Was Arbeitgeber und HR zu Kinderfreibeträgen wissen sollten

Personal- und Payroll-Teams sind oft die erste Anlaufstelle, wenn Mitarbeitende Netto-Diskrepanzen oder Änderungen bei Kindern melden. Klarheit über Zuständigkeiten spart Zeit in der Lohnbuchhaltung.

Kommunikation und Grenzen

Die Rolle des Arbeitgebers endet dort, wo die rechtliche Zuschreibung von Freibeträgen zwischen Eltern oder über Veranlagungsjahre nur das Finanzamt oder eine Steuerfachperson verbindlich treffen kann. Du kannst Prozesse erklären (Elster, Fristen, eLStAM-Updates) und bei Einzelfällen auf das Finanzamt verweisen – ohne individuelle Steuerprognosen.

Checkliste für den Alltag

  • Aktuelle eLStAM: Familiäre Änderungen zeitnah beim Finanzamt anstoßen – sonst läuft der Abzug auf alter Basis. Optional helfen interne Checklisten für Melde- und Nachweisfristen.
  • Stammdaten: Konsistente Kinder- und Adressdaten zwischen HR und Lohn reduzieren Rückfragen; eine digitale Personalakte hilft bei der Dokumentation, ersetzt aber keine Meldungen ans Finanzamt.
  • Digitalisierung: Mit Ordio Payroll und verlässlichen Schnittstellen entlastest du operative Übergaben – ohne die gesetzliche Rolle des Finanzamts zu ersetzen.
  • Plausibilität: Brutto-Netto-Rechner und Einkommensteuer-Rechner geben grobe Orientierung; die Veranlagung bleibt maßgeblich.

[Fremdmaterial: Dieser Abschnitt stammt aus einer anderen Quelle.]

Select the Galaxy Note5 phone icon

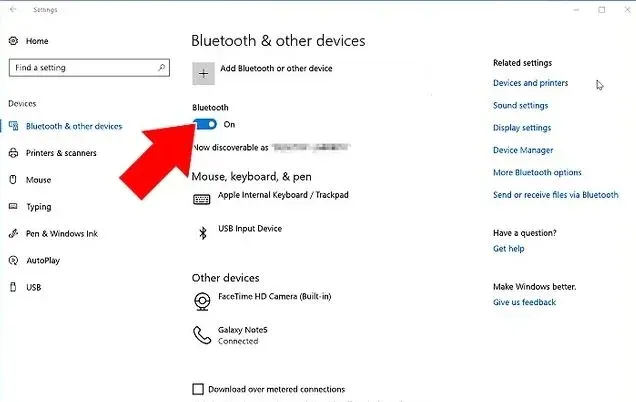201,334
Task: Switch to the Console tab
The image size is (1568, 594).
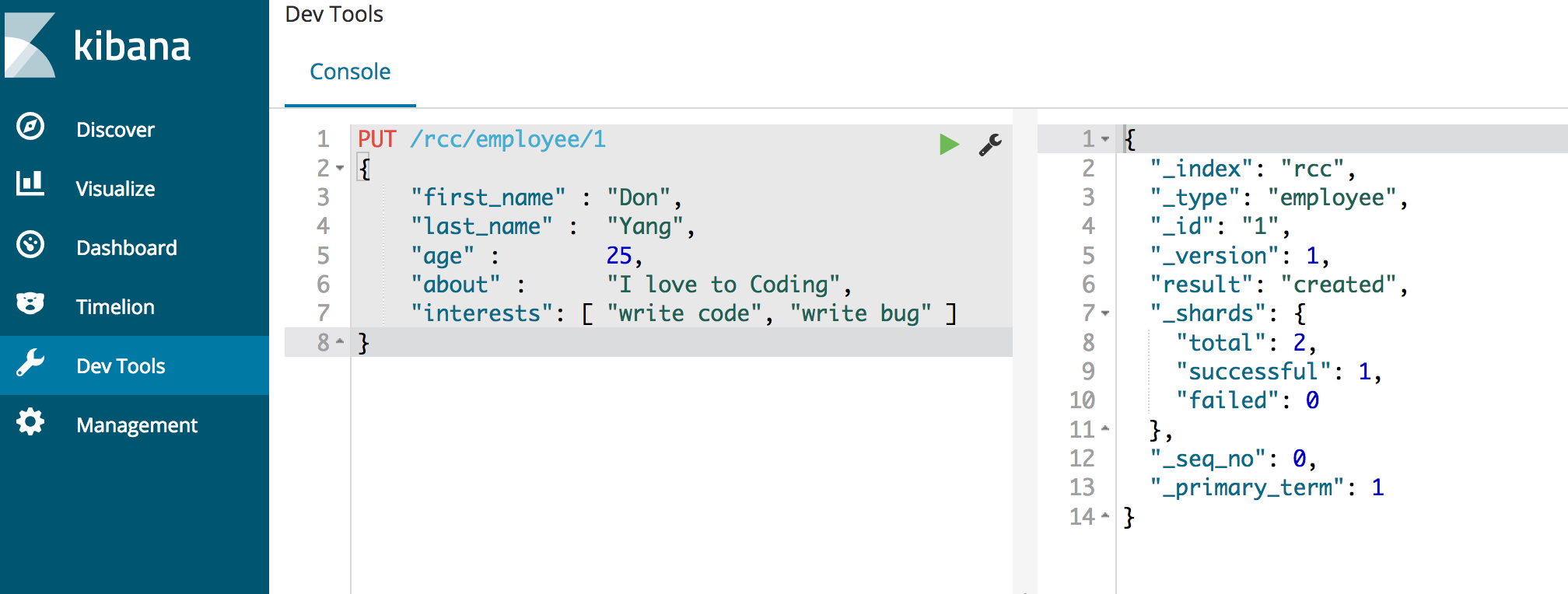Action: pos(350,72)
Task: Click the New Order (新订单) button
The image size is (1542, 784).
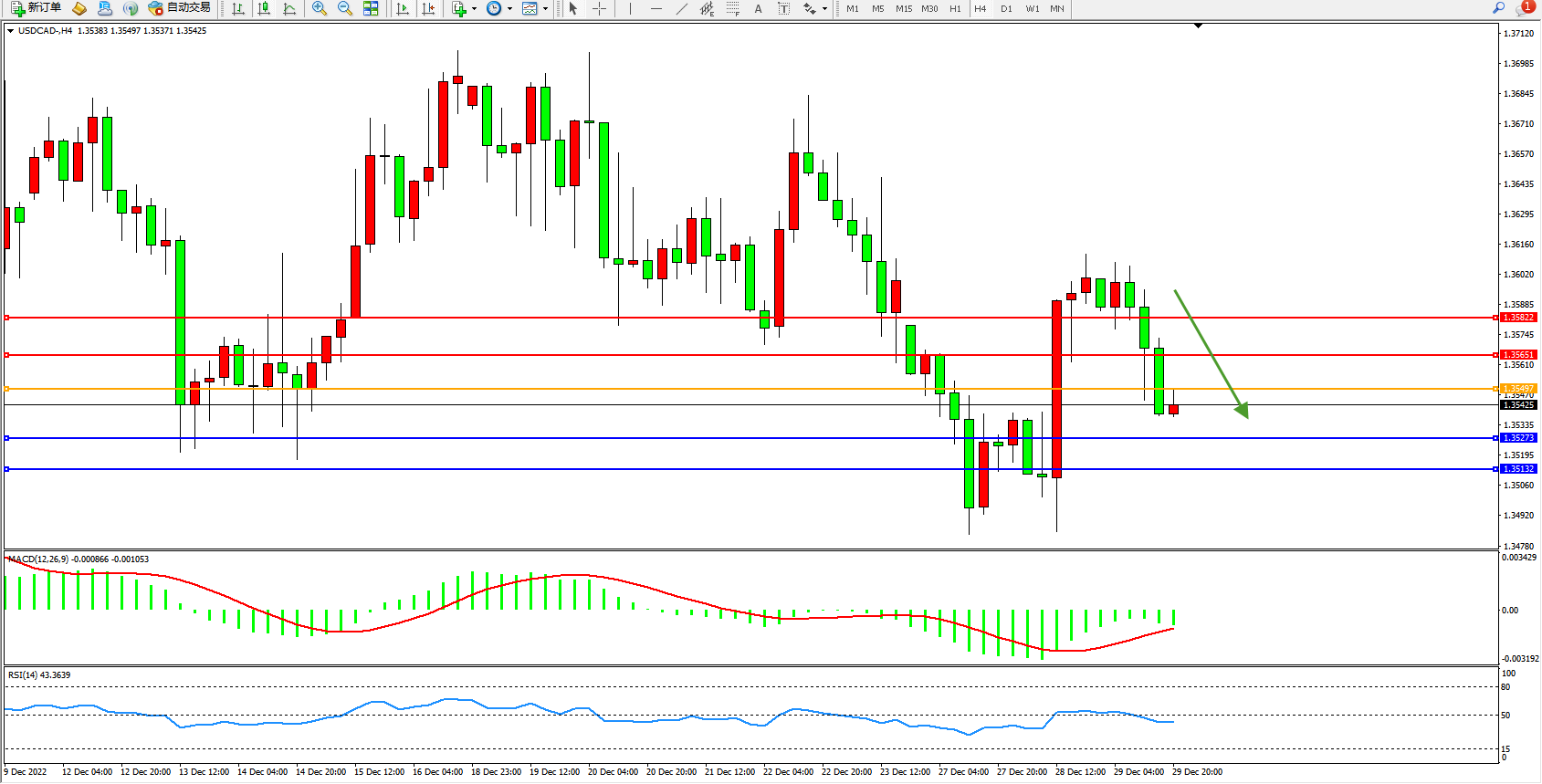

Praxisbeispiel (kein Einzelfall): Nach einer Geburt oder Heirat aktualisieren viele Arbeitnehmerinnen ihre Daten über Elster; das Finanzamt übermittelt neue Merkmale an den Arbeitgeber. Bis die Daten ankommen, kann das Netto noch auf der alten Basis stehen – ein Standardhinweis in der internen FAQ verhindert unnötige Eskalationen.

Fazit

Der Kinderfreibetrag im Sinne des § 32 Abs. 6 Satz 1 EStG beträgt für 2026 3.414 Euro je Kind und berechtigtem Elternteil; hinzu kommen 1.464 Euro für Betreuung/Erziehung/Ausbildung. Bei gemeinsamer Veranlagung und Kind zu beiden verdoppeln sich diese Beträge – üblicherweise 9.756 Euro Freibeträge je Kind im Standardfall. Kindergeld und steuerliche Freibeträge sind unterschiedlich gelagert; die Günstigerprüfung erfolgt über das Finanzamt.

Für Payroll bleiben die eLStAM mit den Anteilen 0,5/1 die zentrale Schnittstelle zum monatlichen Netto; für Lesbarkeit auf der Abrechnung nutzt du den Artikel Steuerfreibetrag. Für Tarif und Existenzminimum ohne Kindbezug bleibt der Grundfreibetrag der passende Einstieg.

Praktisch aktualisieren Mitarbeitende ihre Angaben über Elster oder das Finanzamt; erst danach wandern korrigierte Merkmalstände zu den Lohnläufen. Was monatlich fehlt, gleicht die Einkommensteuerveranlagung typischerweise mit Kindergeld und Freibeträgen aus – ohne dass HR diese Endwirkung vorab garantieren kann.